Although the outlaw days of downloading free music from Napster are gone, the question remains: where can music be downloaded legally without the fees typically involved with iTunes?
Luckily, the Mamaroneck and Larchmont Public Libraries—along with all libraries within the Westchester Library System (WLS)—will now be able to access the entirety of the Sony music catalog.
Beginning Saturday, Dec. 1, Westchester residents will now be able to access over three million songs on 10,000 labels utilizing the Freegal Music Service, said Mamaroneck Public Library Director Susan Riley.
“Residents with a valid library card are able to download up to three songs per week,” said Riley.
The Freegal project is funded by the WLS and individual county library budgets, said Riley, who added that each library within the system pays a fee to be part of the WLS; the Mamaroneck Library’s share is $80,000 per year. A portion of the money contributed by individual libraries was set aside to pay for the new service.
Westchester is not the first county to have jumped on the Freegal bandwagon, whose current subscribers include the New York Public Library as well as libraries located in Connecticut, Oregon, California , Washington and Virginia. Freegal is operated by the privately-owned, Virginia-based company Library Ideas, LLC.
Unlike e-book downloads, residents utilizing the Freegal site can keep their free music indefinitely.

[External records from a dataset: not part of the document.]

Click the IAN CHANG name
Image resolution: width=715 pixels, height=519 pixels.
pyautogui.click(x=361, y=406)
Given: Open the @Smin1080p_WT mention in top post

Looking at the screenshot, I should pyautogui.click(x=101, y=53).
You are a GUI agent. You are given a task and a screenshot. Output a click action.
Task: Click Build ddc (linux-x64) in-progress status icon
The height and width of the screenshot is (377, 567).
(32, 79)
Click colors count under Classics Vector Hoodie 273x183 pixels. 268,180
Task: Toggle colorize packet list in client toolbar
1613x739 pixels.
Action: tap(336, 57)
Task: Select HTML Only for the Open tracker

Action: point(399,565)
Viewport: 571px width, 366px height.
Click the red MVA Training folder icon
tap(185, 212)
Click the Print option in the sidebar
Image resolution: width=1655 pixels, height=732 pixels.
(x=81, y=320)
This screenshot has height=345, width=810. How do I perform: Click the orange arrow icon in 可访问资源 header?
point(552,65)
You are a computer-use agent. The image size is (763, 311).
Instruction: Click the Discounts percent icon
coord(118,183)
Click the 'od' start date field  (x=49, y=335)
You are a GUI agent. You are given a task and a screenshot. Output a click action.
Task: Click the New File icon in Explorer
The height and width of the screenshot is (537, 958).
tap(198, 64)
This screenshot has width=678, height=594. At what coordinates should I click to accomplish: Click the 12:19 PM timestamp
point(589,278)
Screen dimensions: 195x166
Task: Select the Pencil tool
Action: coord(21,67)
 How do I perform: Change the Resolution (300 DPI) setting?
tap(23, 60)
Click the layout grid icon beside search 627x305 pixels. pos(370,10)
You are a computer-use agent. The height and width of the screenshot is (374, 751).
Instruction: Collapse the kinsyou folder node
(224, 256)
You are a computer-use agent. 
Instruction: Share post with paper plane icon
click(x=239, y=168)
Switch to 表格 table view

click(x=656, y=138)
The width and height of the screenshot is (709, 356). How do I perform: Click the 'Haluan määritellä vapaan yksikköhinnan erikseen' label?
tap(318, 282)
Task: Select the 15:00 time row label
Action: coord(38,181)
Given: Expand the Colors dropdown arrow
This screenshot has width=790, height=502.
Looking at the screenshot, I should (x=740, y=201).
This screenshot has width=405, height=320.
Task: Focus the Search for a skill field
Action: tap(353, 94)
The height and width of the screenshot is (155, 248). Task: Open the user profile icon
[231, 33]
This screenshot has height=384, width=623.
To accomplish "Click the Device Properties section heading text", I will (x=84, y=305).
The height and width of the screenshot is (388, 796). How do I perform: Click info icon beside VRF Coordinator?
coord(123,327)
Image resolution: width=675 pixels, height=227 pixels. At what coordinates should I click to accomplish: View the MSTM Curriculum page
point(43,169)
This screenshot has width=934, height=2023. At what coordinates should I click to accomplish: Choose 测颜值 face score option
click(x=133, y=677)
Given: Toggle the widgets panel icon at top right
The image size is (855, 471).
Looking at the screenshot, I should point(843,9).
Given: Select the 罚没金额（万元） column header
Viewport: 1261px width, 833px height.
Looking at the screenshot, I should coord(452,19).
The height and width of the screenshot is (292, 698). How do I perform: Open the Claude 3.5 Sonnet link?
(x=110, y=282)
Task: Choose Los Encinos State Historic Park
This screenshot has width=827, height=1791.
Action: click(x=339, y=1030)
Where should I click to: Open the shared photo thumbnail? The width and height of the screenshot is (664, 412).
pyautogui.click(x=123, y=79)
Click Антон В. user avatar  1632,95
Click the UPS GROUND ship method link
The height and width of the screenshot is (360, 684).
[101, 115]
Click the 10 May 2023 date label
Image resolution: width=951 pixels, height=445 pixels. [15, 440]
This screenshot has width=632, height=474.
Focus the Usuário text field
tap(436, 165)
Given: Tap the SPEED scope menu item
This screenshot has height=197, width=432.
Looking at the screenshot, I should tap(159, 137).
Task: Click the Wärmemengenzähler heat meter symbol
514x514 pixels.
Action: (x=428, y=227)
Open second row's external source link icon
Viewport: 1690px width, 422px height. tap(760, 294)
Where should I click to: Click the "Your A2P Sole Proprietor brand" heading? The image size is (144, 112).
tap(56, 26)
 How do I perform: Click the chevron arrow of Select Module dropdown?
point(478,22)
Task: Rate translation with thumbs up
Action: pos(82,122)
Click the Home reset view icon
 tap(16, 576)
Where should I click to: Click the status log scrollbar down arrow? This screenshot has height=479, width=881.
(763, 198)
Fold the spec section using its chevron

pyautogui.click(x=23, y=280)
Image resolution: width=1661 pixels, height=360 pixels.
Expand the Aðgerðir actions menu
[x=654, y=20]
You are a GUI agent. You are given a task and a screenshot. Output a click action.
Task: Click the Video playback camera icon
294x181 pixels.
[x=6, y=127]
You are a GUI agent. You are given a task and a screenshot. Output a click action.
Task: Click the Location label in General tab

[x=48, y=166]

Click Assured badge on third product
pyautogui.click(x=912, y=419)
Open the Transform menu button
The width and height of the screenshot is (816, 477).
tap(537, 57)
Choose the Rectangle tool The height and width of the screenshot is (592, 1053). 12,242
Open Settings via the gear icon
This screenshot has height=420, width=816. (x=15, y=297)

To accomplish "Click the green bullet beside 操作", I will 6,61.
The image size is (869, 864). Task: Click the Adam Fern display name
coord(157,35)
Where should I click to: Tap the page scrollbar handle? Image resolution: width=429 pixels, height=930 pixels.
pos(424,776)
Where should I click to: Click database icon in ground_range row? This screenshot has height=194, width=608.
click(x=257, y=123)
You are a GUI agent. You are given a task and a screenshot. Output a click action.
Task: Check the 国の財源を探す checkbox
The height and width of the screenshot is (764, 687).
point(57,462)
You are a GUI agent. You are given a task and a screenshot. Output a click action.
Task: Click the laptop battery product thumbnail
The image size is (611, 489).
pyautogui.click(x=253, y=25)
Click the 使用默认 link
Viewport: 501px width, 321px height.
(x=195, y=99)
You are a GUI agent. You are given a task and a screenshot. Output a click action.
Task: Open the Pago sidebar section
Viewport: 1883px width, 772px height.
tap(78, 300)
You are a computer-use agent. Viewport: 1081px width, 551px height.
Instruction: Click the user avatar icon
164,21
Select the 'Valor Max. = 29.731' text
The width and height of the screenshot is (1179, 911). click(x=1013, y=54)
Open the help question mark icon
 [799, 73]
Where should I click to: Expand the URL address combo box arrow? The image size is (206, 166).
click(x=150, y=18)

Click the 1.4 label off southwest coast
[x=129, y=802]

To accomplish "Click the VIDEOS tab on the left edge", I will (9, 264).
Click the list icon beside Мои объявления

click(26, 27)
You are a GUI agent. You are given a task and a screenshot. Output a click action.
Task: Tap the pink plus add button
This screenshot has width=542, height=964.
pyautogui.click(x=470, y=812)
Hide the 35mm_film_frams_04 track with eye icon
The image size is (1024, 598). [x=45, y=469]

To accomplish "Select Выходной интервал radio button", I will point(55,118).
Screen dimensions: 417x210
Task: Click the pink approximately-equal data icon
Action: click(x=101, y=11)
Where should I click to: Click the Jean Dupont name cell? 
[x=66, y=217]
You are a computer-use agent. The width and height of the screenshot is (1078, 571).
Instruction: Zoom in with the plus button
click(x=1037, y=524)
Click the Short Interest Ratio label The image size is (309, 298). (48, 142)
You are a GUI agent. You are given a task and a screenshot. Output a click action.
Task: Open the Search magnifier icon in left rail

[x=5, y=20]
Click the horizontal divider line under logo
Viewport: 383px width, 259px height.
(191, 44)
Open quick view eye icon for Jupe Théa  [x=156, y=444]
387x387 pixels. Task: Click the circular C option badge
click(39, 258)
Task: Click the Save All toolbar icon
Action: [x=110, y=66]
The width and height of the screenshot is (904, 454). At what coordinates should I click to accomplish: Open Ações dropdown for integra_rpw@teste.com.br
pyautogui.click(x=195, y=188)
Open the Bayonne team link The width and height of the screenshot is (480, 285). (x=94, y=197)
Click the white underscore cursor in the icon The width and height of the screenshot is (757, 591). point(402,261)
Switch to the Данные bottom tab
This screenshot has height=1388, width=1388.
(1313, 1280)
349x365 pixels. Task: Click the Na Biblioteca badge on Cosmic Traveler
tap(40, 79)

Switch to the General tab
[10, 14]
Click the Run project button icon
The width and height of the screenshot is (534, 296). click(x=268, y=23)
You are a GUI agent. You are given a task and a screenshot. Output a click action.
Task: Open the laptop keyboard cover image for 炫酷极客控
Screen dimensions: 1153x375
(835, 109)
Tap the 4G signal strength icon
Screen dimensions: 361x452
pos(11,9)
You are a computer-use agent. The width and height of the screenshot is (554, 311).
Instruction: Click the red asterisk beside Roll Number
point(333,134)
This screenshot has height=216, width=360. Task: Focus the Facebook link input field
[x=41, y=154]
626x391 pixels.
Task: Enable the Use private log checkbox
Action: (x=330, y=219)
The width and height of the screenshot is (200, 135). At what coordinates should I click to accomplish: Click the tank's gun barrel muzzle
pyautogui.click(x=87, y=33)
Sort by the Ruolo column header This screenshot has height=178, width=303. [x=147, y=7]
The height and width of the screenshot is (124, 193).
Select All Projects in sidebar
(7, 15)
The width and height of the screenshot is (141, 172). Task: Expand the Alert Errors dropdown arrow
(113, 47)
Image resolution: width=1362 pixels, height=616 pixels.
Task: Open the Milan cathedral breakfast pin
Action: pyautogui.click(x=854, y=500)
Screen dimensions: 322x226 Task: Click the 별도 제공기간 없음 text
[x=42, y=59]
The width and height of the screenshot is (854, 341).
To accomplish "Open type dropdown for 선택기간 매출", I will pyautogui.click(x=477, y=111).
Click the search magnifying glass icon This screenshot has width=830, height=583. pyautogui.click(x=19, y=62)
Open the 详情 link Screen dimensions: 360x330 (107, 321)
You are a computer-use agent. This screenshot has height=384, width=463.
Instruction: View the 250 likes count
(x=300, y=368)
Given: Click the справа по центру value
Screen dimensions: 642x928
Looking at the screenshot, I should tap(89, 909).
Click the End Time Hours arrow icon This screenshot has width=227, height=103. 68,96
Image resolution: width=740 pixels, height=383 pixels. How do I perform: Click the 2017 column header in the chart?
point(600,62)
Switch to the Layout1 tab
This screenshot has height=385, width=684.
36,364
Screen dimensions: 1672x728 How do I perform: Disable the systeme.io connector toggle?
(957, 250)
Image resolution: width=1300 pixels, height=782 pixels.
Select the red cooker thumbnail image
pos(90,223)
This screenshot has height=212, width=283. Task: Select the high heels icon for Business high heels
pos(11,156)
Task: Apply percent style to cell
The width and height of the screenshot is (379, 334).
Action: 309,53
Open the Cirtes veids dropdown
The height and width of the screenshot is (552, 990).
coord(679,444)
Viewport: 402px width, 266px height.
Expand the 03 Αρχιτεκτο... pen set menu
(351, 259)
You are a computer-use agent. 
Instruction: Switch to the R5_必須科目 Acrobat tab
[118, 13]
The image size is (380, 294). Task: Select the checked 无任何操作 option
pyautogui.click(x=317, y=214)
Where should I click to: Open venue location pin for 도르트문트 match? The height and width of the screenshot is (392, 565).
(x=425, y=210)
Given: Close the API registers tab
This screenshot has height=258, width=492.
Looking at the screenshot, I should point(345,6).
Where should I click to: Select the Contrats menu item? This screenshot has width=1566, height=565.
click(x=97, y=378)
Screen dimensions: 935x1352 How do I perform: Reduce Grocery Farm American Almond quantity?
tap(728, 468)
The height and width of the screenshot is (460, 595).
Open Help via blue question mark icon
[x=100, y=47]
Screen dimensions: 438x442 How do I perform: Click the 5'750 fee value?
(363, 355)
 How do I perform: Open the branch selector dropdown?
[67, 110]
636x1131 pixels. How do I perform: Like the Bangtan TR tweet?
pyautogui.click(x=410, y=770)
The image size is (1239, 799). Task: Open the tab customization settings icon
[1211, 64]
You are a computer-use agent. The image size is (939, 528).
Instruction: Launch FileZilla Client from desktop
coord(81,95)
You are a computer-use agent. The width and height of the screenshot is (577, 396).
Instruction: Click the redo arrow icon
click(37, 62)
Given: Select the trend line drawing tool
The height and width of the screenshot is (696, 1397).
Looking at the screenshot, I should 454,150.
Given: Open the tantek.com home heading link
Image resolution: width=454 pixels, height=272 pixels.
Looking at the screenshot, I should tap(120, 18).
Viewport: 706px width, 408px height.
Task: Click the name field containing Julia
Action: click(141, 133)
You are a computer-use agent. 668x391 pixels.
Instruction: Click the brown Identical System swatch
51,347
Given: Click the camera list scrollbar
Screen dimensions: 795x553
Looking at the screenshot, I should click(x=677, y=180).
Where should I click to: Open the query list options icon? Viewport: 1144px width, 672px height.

They must, however, access the site through the library website where he or she is a cardholder, said Riley.
“We have been waiting a long time for a service like this that delivers great music, compatibility with lots of devices and simplicity of use. We think this will be incredibly popular with our patrons and will help the Library in marketing all its services to the community,” said Riley.
For Mamaroneck residents, the Freegal Music Service can be accessed by clicking here on or after Dec. 1 and entering a valid library card and pin number. They will be able to search for music in several different categories including artist and genre; MP3s can be loaded onto an iPhone or into iTunes and will work with any MP3 player, according to the website.
Riley, a runner who frequently updates her music playlist, admits she has already caught the downloading bug.
“I immediately went to see if Eric Clapton was there and he was,” she said.